Michael Craig Martin (Irish b.1941) who was Hirst’s teacher at Goldsmith’s College was brought up in Washington DC and educated in a French Lycée in Bogotá, Colombia. He is one of the key figures in UK art education, whose students have become the core group of the YBA, Turner-Prize Winners and visible international artists. This work, “An Oak Tree“, (1973) is like Kosuth‘s “Three Chairs” one of the key Conceptual artworks, comprising a glass of water on a glass shelf with a text explaining how ‘in fact’, the object is an oak tree. Since 2011, Craig-Martin has been working on powder-coated steel forms that describe everyday objects and appear like line drawings in the air.

Keith Haring US Pop and Grafiti artist (1958-1990). “Customising a BMW convertible” (1990) and “Silence = Death” (1989). Haring’s work began as anonymous chalk drawings on blacked out advertising panels in the New York Subway. He appropriated these liminal spaces (post and pre-advertising) as a free space to distribute his own unique style of energetic, all-over linear grafiti, populated with strange creatures, space-ships, crawling babies, barking dogs and dancing figures. He was always a political activist, in this work spelling out the importance of reliable information and public awareness in the fight against AIDS, which he himself had contracted and from which he eventually died.

US Conceptual artist Josef Kosuth (b.1945) uses written language as his principal artistic ‘material’. Texts, printed or as here, in neon form spell out a philosophical message about perception, about the nature of art and its relation to language. Linguistic Philosopher Ludwig Wittgenstein is a constant source of inspiration.

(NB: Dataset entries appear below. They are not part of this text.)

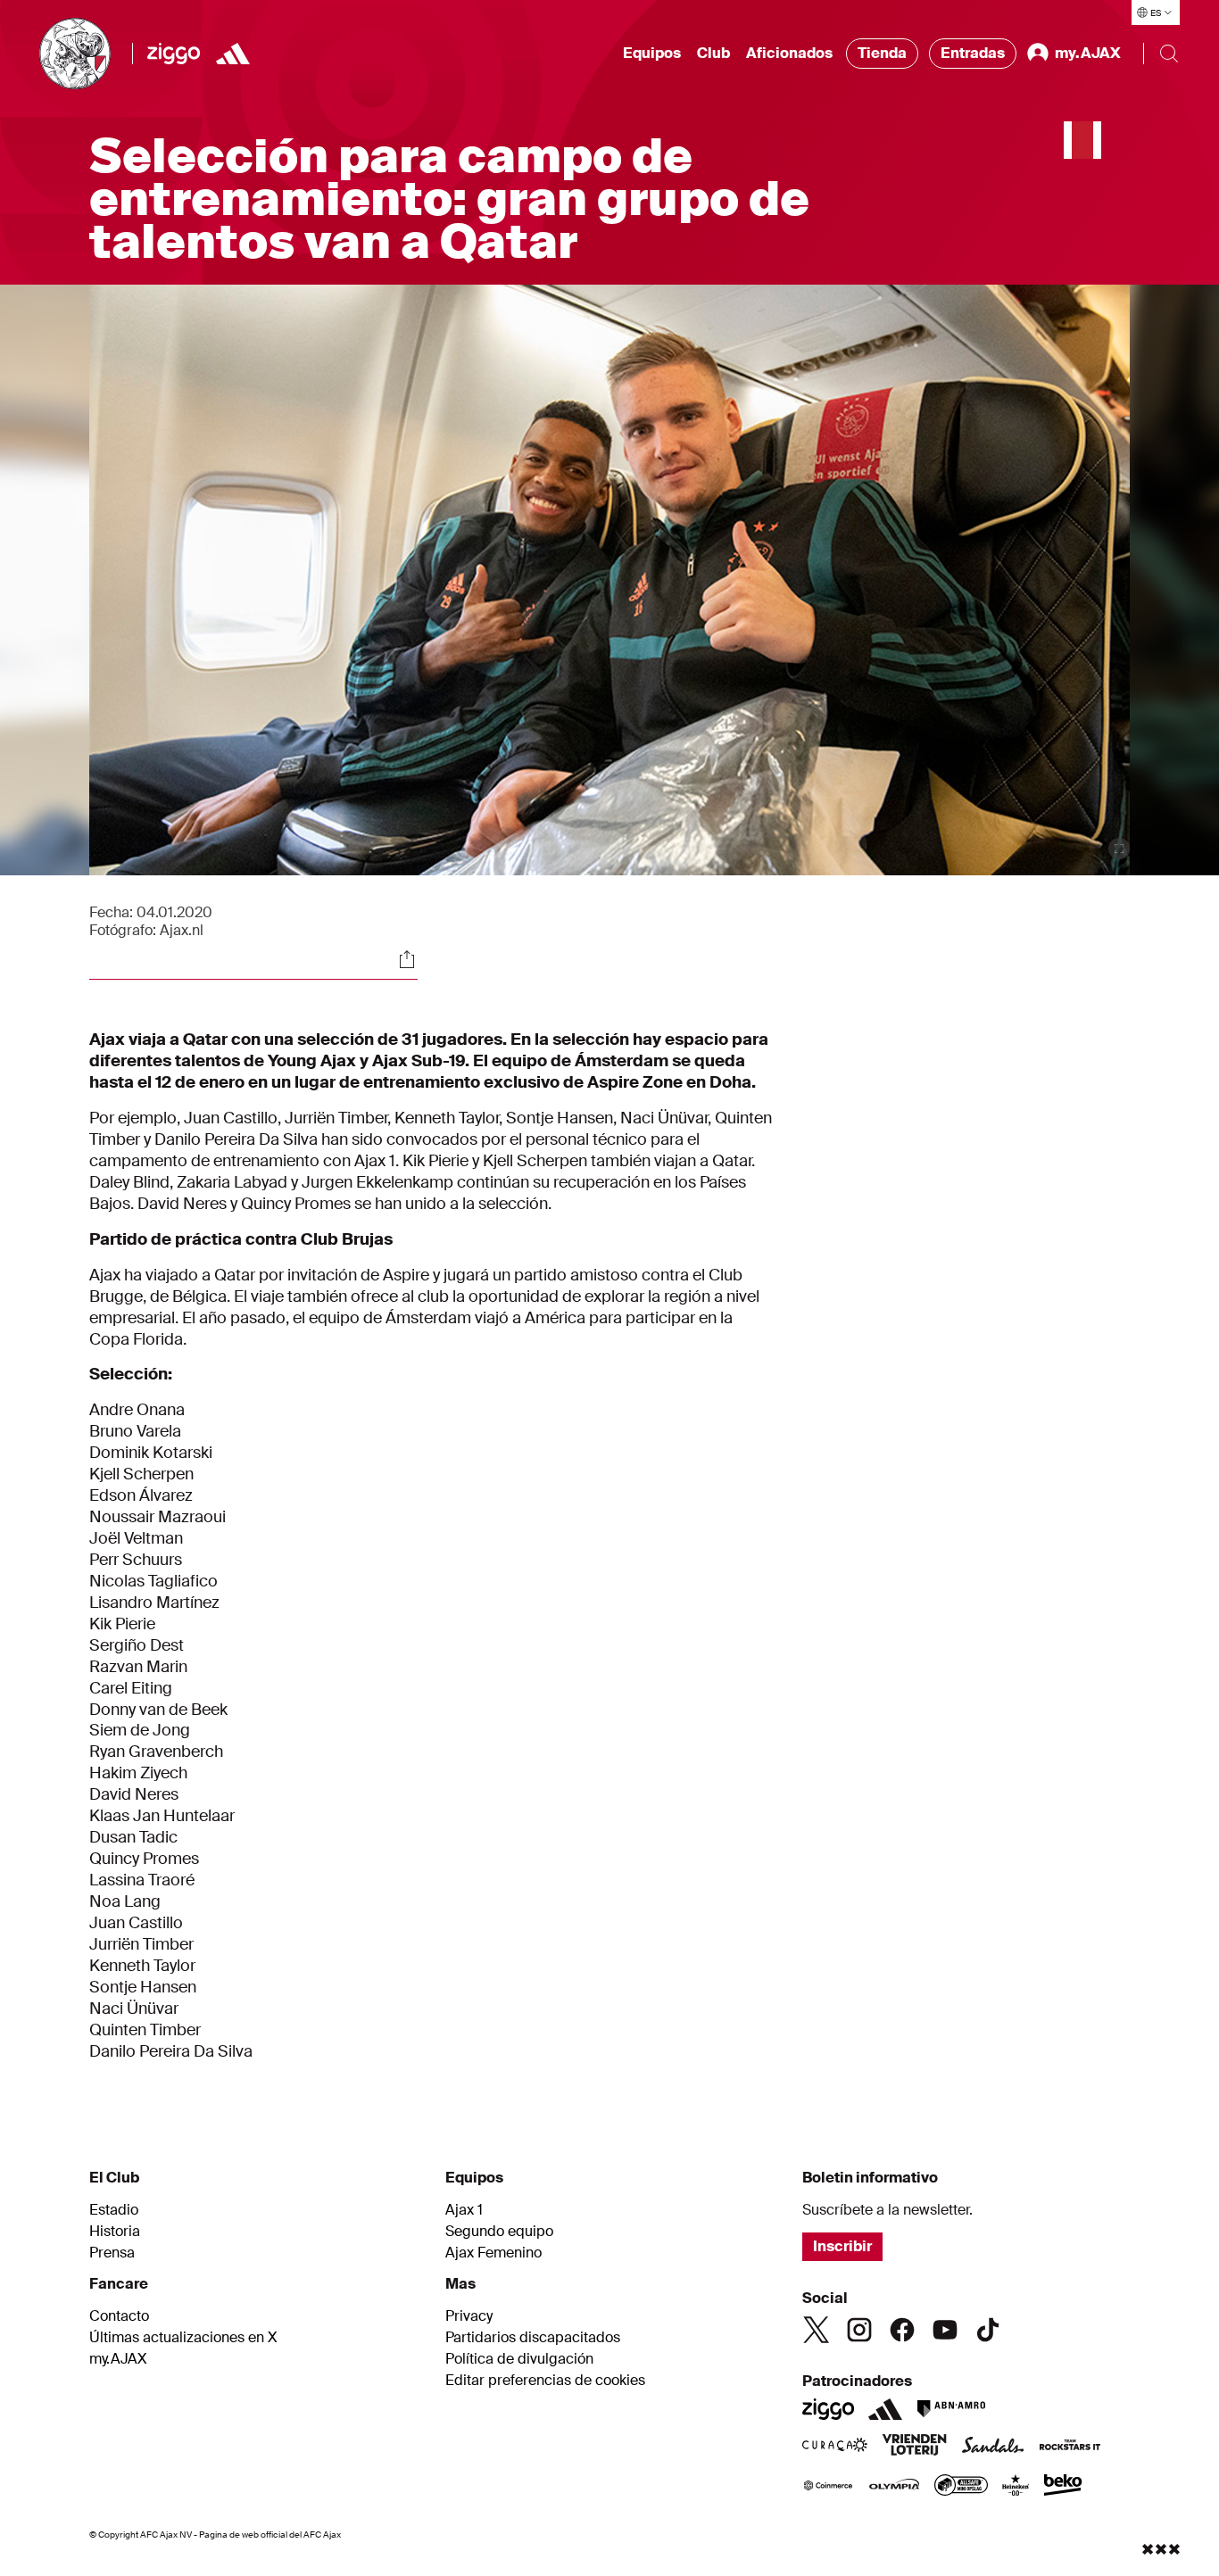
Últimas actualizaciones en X (183, 2338)
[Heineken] (1016, 2486)
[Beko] (1063, 2486)
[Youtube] (945, 2329)
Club (713, 53)
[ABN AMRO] (950, 2409)
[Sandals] (993, 2446)
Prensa (112, 2253)
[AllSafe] (961, 2486)
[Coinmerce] (828, 2486)
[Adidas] (233, 53)
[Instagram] (859, 2329)
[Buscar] (1169, 53)
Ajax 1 (464, 2210)
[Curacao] (834, 2447)
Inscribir (842, 2246)
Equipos (652, 53)
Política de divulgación (519, 2359)
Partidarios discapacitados (532, 2338)
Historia (114, 2232)
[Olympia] (894, 2486)
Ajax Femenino (493, 2253)
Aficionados (789, 53)
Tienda (882, 53)
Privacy (469, 2316)
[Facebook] (902, 2329)
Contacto (119, 2316)
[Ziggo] (173, 53)
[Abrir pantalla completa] (1119, 848)
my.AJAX (118, 2359)
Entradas (973, 53)
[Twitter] (816, 2329)
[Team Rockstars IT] (1070, 2446)
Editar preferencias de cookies (545, 2381)
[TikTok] (988, 2329)
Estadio (113, 2210)
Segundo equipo (499, 2232)
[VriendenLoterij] (914, 2446)
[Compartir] (407, 959)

He was even part of a UK/US conceptual grouping called “Art & Language” in the 1960s, whose magazine of the same name contains some the key documents of conceptual art.

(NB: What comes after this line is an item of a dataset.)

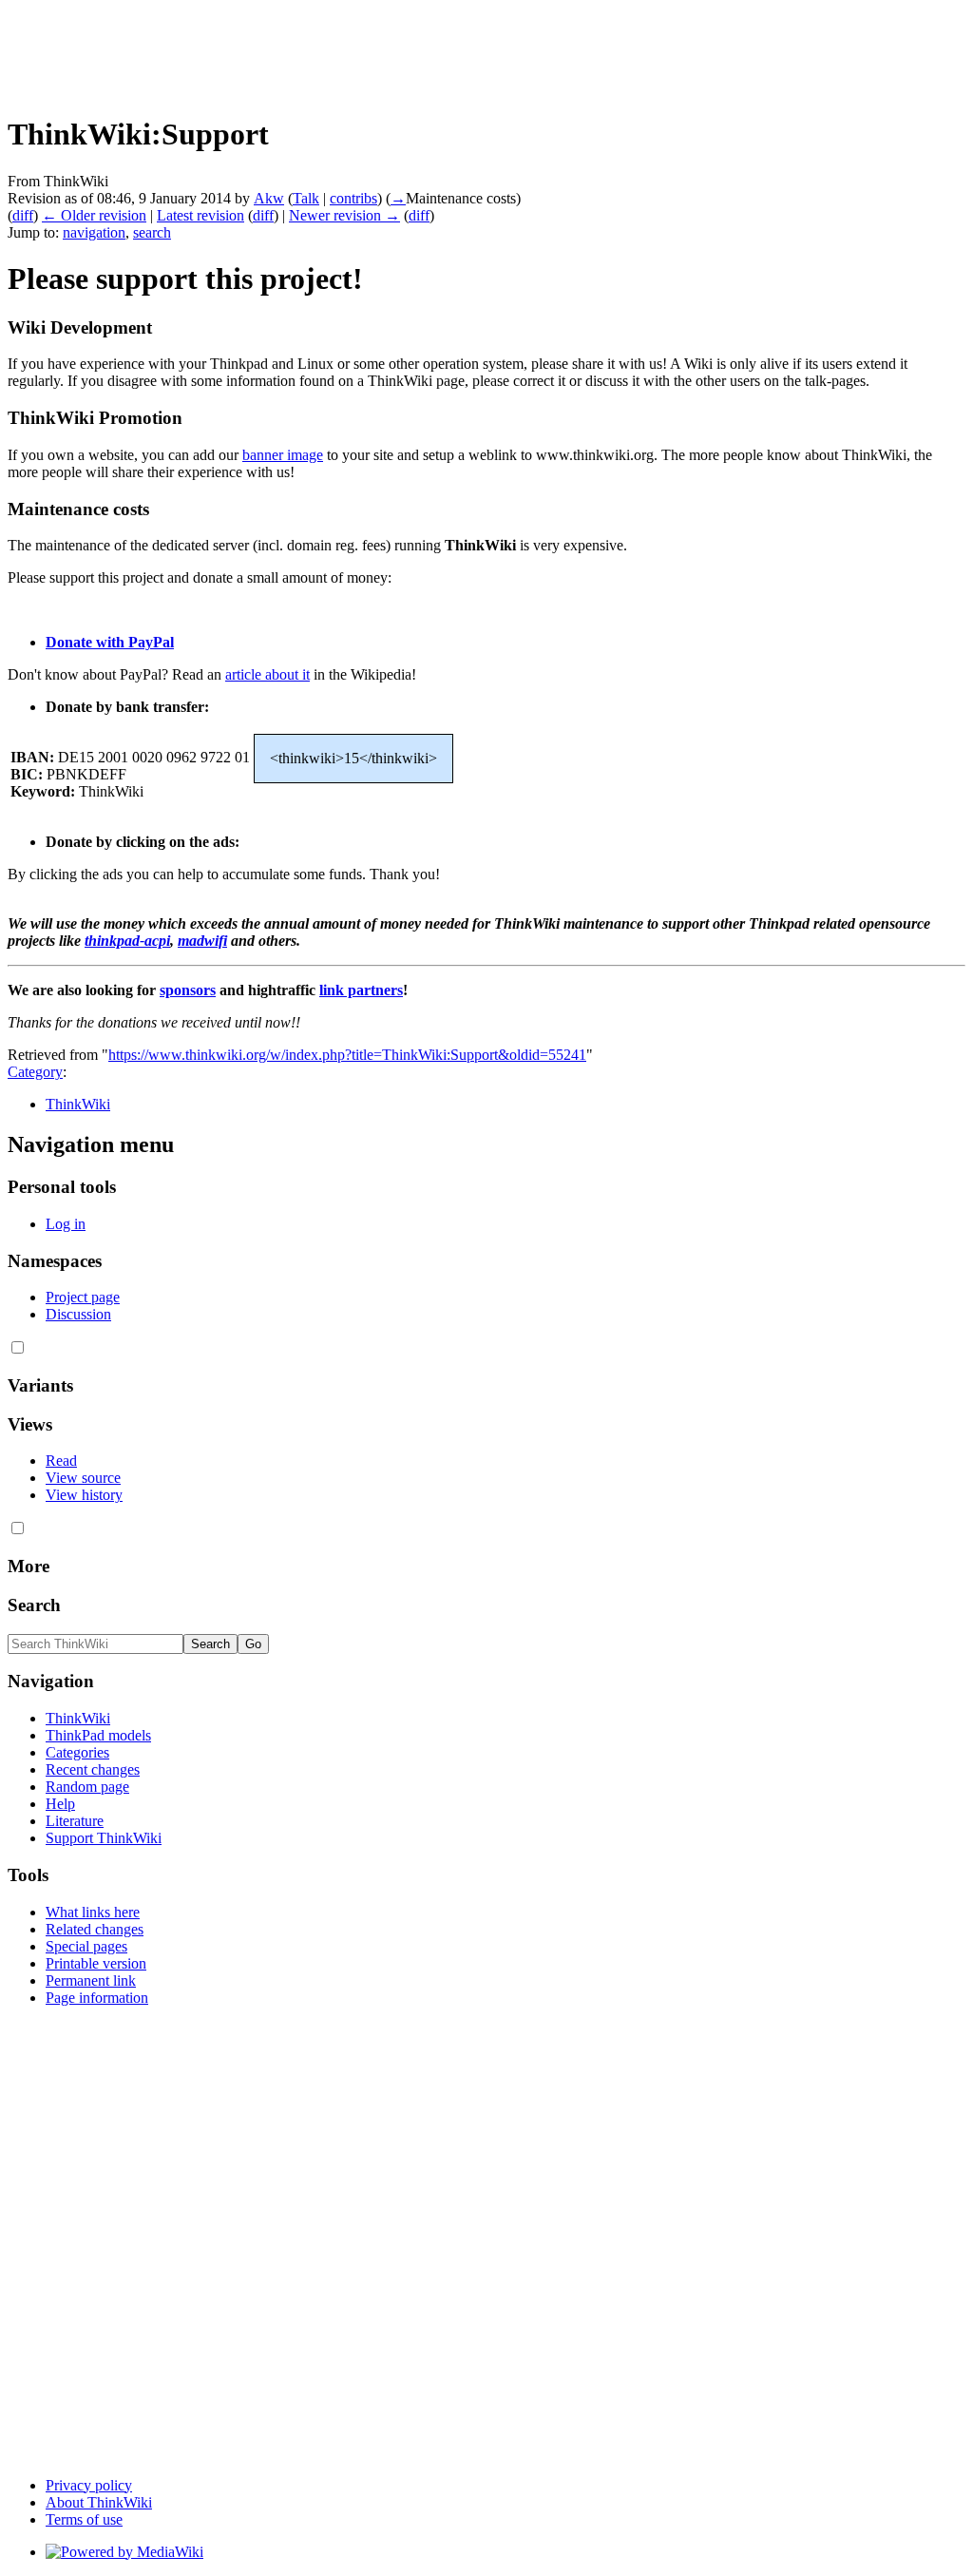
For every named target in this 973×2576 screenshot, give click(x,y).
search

Joseph Kosuth, “Three Chairs” is a deceptively simple work: it presents three versions of a chair – a photograph, a verbal description or dictionary definition, and a physical chair. Are they all the same? Two would appear to be representations of a chair whilst the ‘real’ chair is just itself. But for Plato, even the physically present chair is a representation of the ‘concept’ of a chair, without which it could not exist. For idealists, the ‘real’ chair exists only in the conceptual realm.

Mike Kelly (1954-2012). A US Conceptual artist whose playful work involved ephemeral installations using found objects like textile banners, drawings, deodorant dispensers, assemblage, collage, performance and video. He often worked collaboratively and had produced projects with artists Paul McCarthy, Tony Oursler, and John Miller. “Zen Garden” was part of an installation involving blankets and stuffed soft toys. Like Zen, the presence of the bear under the blanket is to be deduced by its absence.

US Conceptual artists Kay Rosen (b. 1943) paints text, usually simple letters, onto gallery walls in site-specific installations. The word thus displayed is presented in such as way as to suggest its meaning through the manner and placing of its depiction. As here in alternating positions and diminishing sizes.

Sometimes, as in “Life Like” (1989/9) the title provides the missing letter and the clue to the painting – a reference to our reliance on texts to ‘explain’ paintings.

Or in “Tent” (2008/9) it is the placing and ordering of the letters to be read that gives the meaning. As with Kosuth, the written text creates a mental image or concept, which then gives meaning to the visuals before us.

Russian artist Eric Bulatov (b. 1933) is a classically trained figurative painter who combines his representational skills with text – often slogans or brief statements – such as “I am Going” (1975) here, superimposed over a cloudscape in a perspective which enhances the feeling of distance suggested by the words, Bulatov, like many contemporary artists, responded to the feeling at that time that figurative art was no longer sufficient to carry meaning in the face of the conceptual weight of words.

In “Danger” the threatening words in red are superimposed on an otherwise idyllic landscape, suggesting the sense of omnipresence of danger in our post-modern world. Is it the peaceful picnic or the traditions of painting that are in danger?